__Given problem__:
Reproduce verbatim the part of the lines that opens with the line containing "Task: Select the Video Settings tab" and runs through the final line, without the pictures.

__Recorded data__:

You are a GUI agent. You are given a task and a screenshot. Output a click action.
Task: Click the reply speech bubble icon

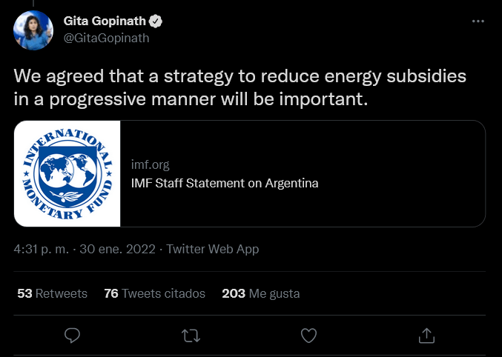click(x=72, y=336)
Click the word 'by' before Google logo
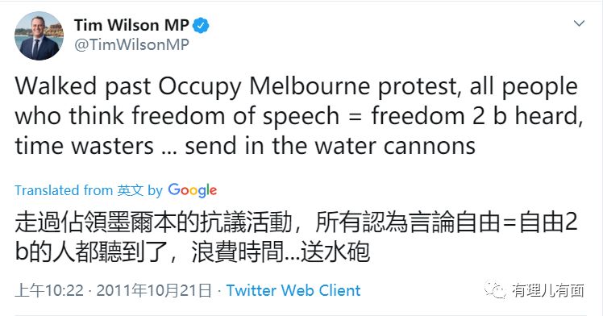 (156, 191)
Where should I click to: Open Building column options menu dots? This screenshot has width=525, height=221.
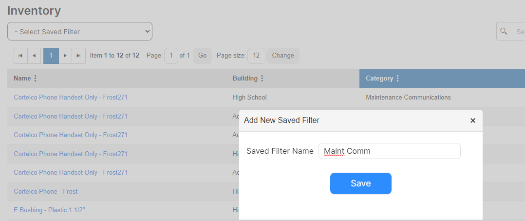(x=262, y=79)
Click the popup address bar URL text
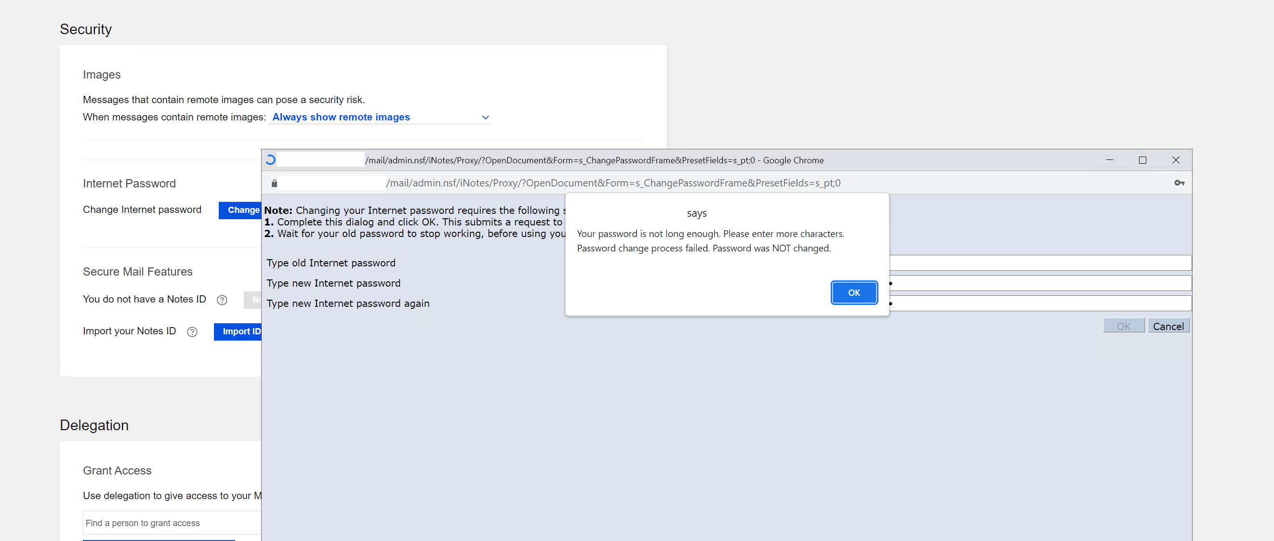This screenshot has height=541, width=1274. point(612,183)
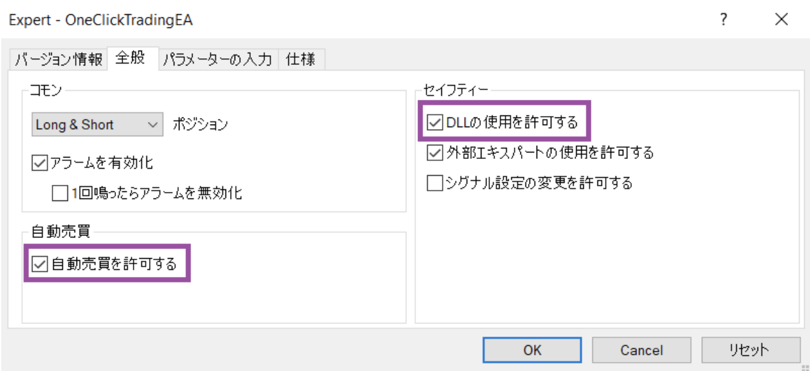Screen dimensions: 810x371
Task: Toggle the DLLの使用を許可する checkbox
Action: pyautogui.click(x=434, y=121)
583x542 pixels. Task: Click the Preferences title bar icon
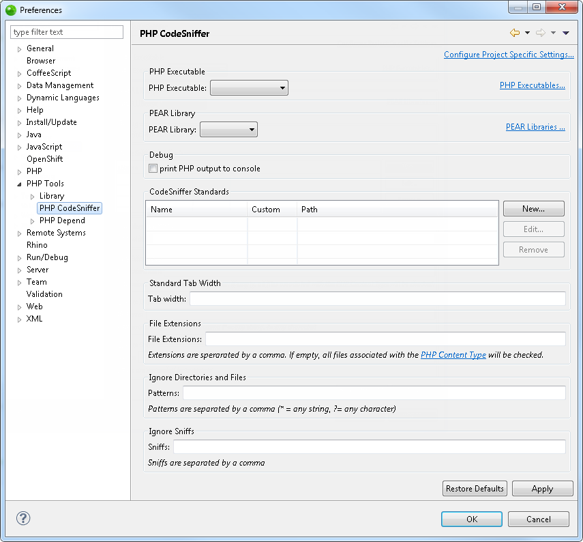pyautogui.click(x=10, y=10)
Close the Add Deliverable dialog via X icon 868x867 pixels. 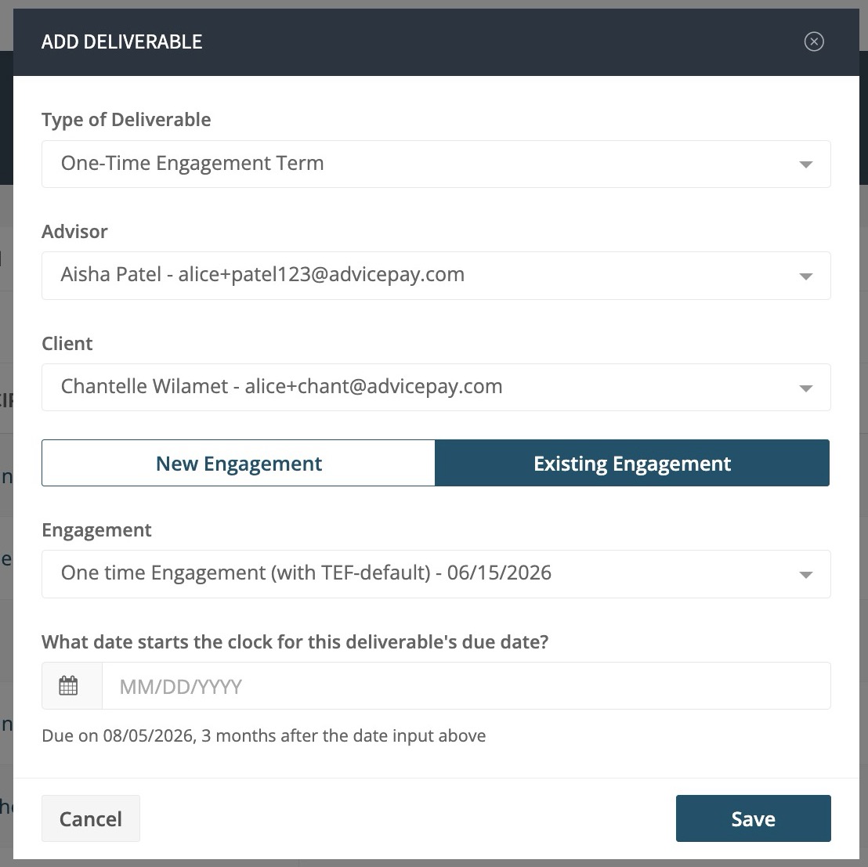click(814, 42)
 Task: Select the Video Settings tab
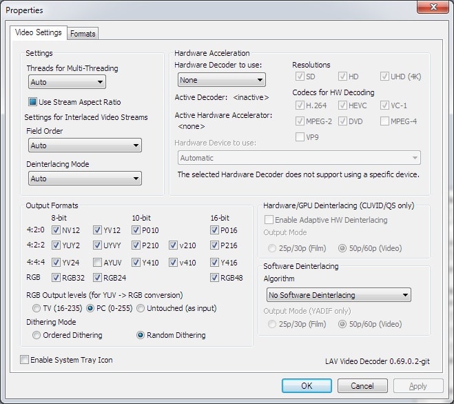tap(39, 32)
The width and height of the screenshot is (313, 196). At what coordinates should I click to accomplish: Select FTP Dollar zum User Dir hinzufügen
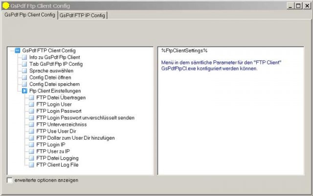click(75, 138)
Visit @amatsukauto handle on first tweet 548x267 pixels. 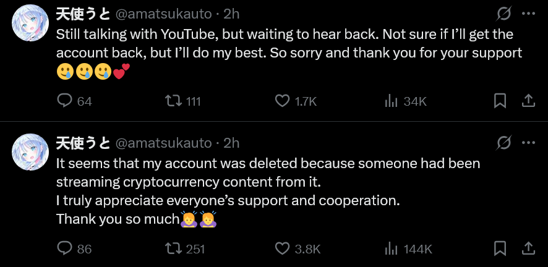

__Result of the task__:
 Task: Select the Video Settings tab
tap(39, 32)
The width and height of the screenshot is (313, 196). At what coordinates should I click to accomplish: Select FTP Dollar zum User Dir hinzufügen
click(75, 138)
Visit @amatsukauto handle on first tweet 548x267 pixels. 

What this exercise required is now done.